*What this task involves*
Of all the lines in the material, tally those containing the string "size", and report nothing but the total.

*Extracted entries*
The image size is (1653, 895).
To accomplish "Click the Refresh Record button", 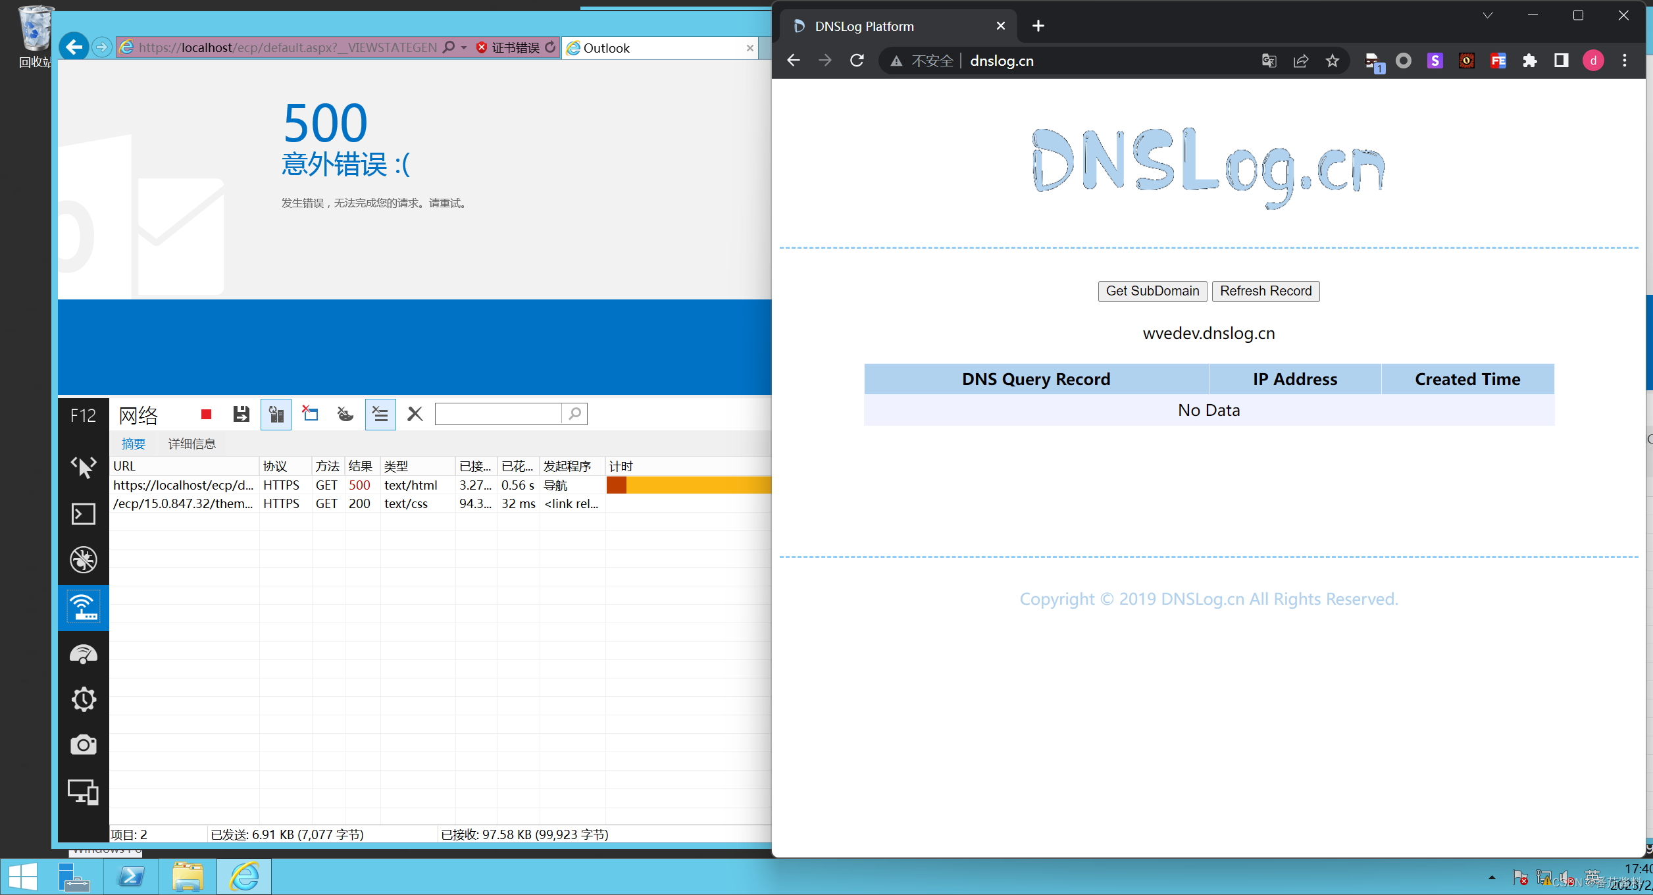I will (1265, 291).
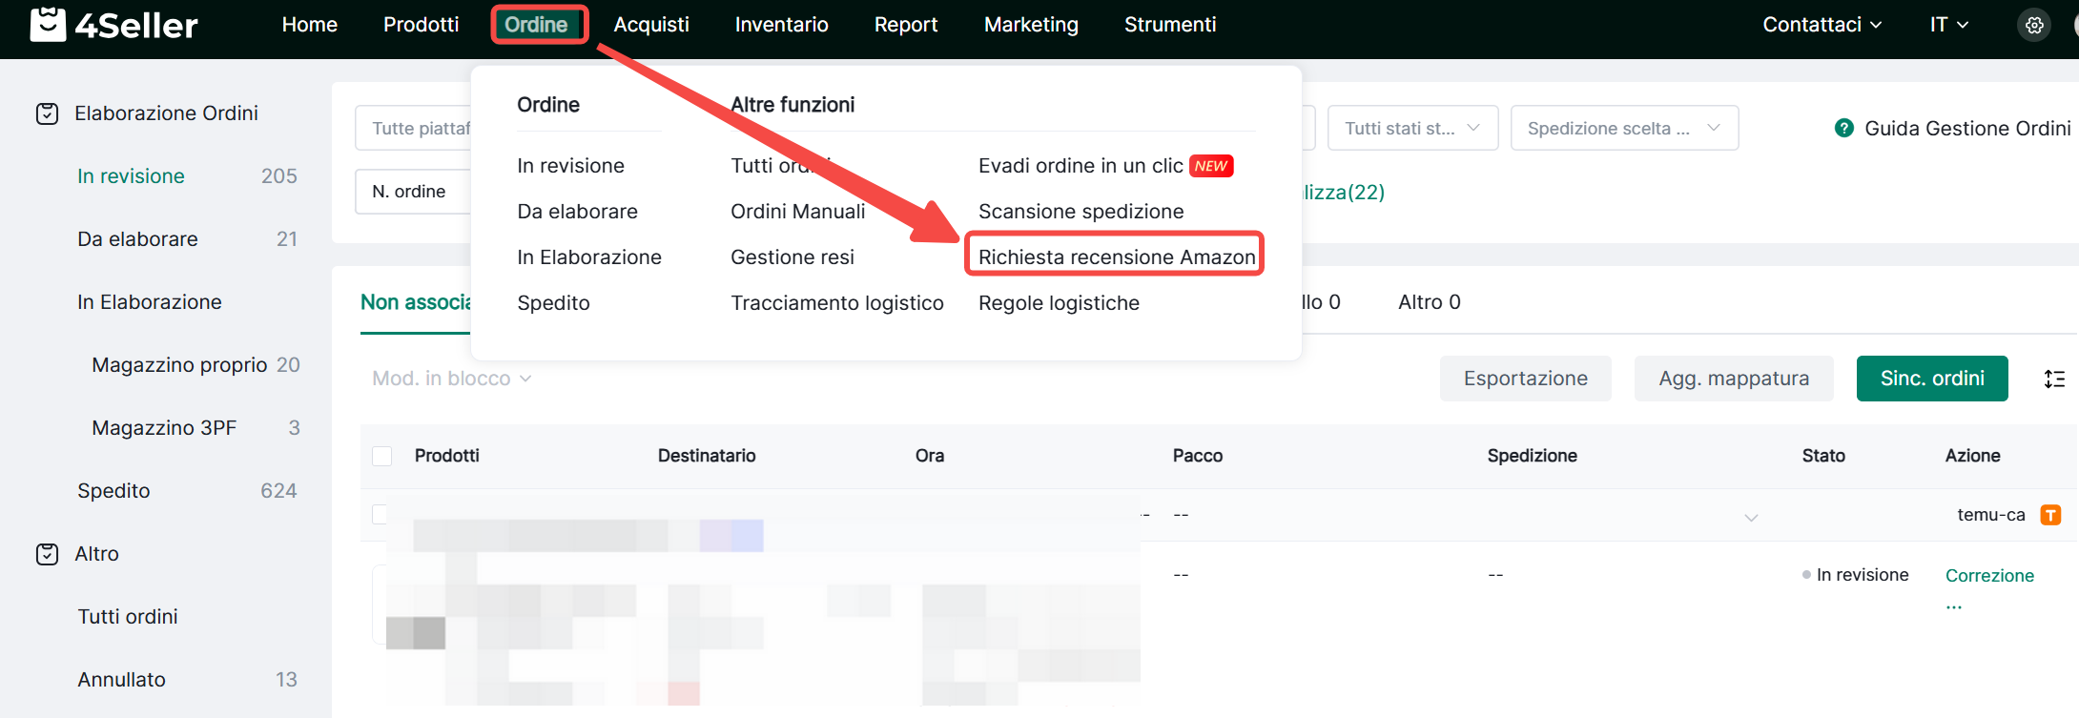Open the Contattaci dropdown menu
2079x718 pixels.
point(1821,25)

* * *

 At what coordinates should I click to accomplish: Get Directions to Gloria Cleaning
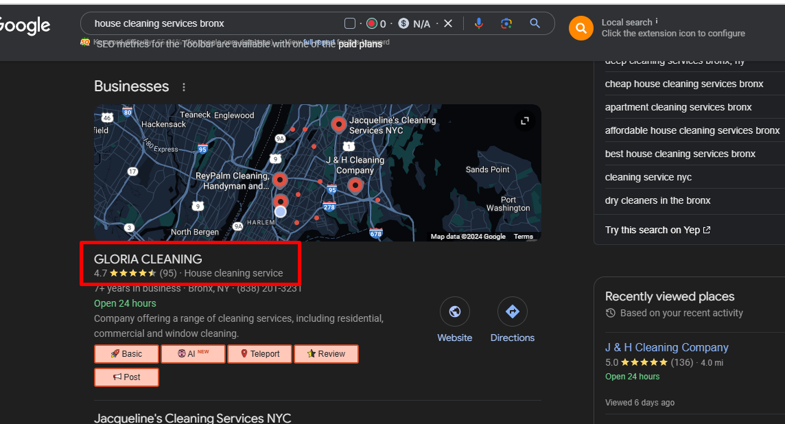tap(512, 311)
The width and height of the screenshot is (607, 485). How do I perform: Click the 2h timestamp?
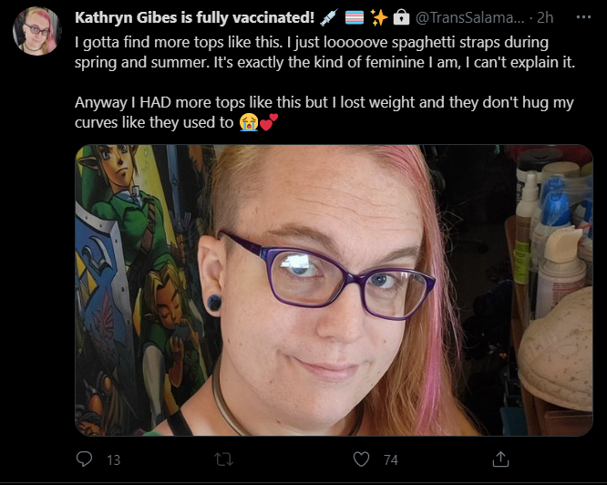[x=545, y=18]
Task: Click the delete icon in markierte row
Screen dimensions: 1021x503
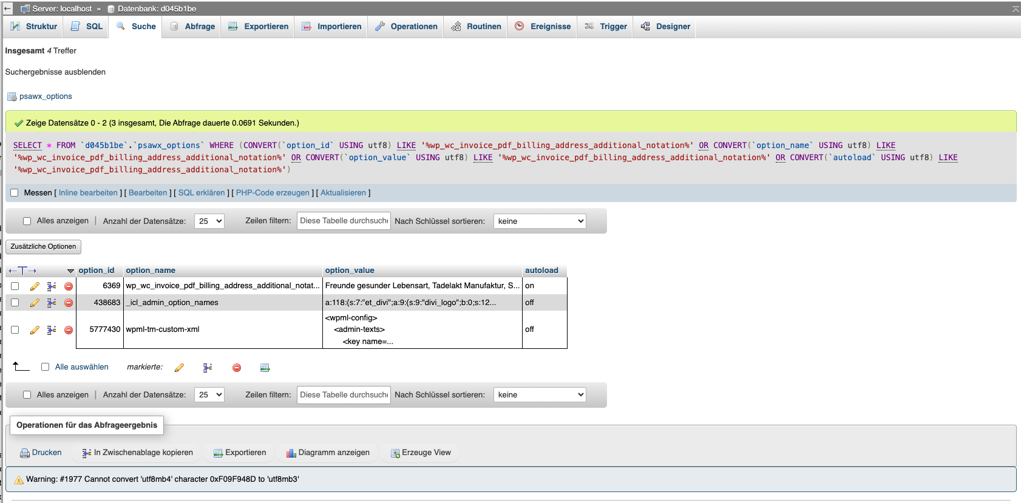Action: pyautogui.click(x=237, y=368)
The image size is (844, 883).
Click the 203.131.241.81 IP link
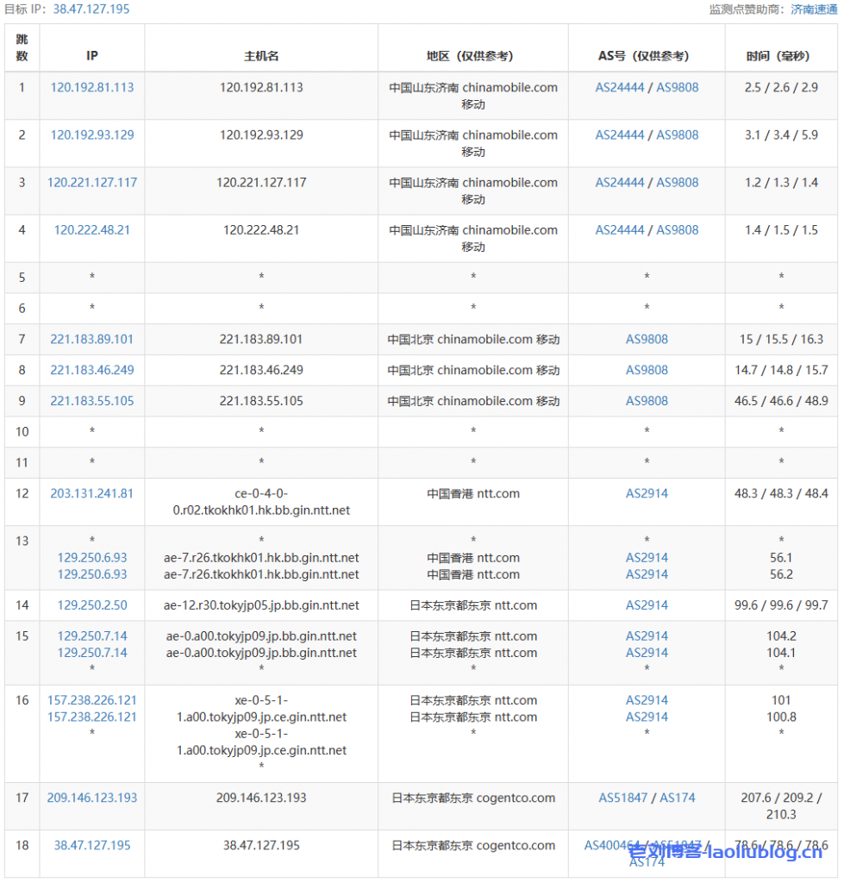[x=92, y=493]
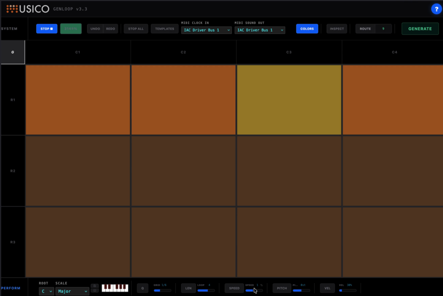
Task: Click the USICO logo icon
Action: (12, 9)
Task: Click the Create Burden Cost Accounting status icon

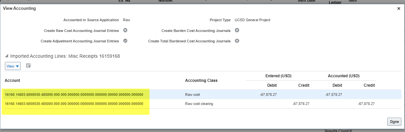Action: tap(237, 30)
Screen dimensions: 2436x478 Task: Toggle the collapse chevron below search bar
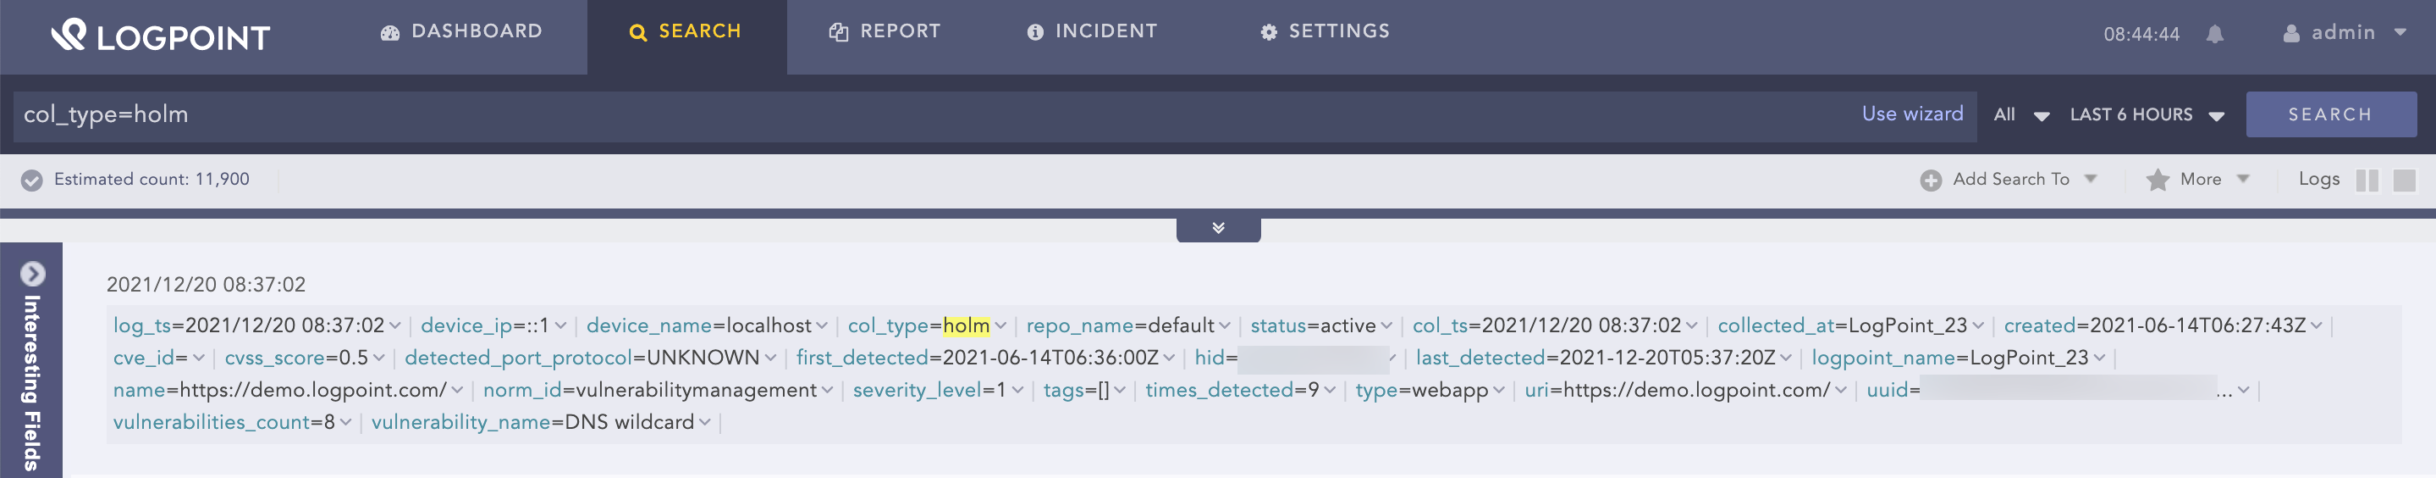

*Result below*
2